On the north coast of Oregon, six major river systems spanning 940 square miles that drain into Tillamook and Nestucca bays provide a historic opportunity for science, collaboration between landowners, resource agencies and other stakeholders, and joint efforts of volunteers and professionals to come together to reconnect productive habitat for six species of anadromous (ocean-going) fish.
The Salmon Superhighway is the groundbreaking program created to achieve this goal. Trout Unlimited is a founding partner in this major, cooperative campaign — and TU’s Salmon Superhighway Coordinator, Sarah Zwissler, plays a key role in supporting it.
Another of the Salmon Superhighway’s core partners, the U.S. Fish and Wildlife Service, recently published a feature article on the Salmon Superhighway in the Fall 2019 edition of its online magazine, Fish and Wildlife News. You can read that article (starts on page 14) here.

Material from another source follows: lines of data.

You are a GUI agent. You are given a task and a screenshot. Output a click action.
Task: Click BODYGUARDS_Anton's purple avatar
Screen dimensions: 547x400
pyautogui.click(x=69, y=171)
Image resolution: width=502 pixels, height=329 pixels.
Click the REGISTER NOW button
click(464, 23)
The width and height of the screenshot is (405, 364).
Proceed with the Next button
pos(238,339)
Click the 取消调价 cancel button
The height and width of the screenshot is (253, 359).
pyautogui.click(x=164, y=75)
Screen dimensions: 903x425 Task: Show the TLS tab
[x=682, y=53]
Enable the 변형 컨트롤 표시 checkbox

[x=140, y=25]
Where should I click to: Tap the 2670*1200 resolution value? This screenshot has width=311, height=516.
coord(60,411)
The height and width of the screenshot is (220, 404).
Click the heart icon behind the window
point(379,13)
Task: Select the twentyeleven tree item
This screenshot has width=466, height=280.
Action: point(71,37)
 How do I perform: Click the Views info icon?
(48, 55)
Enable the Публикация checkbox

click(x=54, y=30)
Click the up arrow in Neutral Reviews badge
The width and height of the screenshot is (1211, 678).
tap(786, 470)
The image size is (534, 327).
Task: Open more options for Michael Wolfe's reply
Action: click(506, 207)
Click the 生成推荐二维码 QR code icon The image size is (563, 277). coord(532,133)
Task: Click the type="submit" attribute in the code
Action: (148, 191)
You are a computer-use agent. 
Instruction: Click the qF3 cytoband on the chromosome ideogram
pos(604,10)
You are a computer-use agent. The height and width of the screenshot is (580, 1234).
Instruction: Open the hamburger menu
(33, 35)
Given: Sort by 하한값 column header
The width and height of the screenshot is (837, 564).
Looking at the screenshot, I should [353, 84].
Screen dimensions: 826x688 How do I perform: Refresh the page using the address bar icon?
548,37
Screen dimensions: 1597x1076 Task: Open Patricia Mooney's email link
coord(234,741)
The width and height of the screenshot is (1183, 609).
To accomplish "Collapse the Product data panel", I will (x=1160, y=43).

The Salmon Superhighway is dedicated to strategically planning and scaling up work to remove or mitigate fish passage barriers in the vital salmon and steelhead waters in this region. Starting in 2006, fisheries scientists and local habitat experts began assessing the entire Nestucca-Tillamook river landscape, which represents some of the richest salmon and steelhead recovery potential anywhere in the Lower 48.
They identified all 260-plus remaining fish passage barriers in the Tillamook-Nestucca system and determined that to fix them all would cost some $140 million and take about 70 years at current spending levels.
However, a detailed cost-benefit analysis revealed a portfolio of projects that achieves absolute maximum habitat bang-for-the buck: 93 projects that will result in access for six species of ocean-going fish to 95 percent of the habitat available that can be done in 10 years at a cost of about $34 million.
That’s the Salmon Superhighway in a nutshell.
Smart planning and budgeting, sound science, and a dedicated mix of people committed to a cooperative effort to achieve meaningful conservation goals: these are the foundation of the Salmon Superhighway program—and a hallmark of TU’s habitat restoration work more broadly.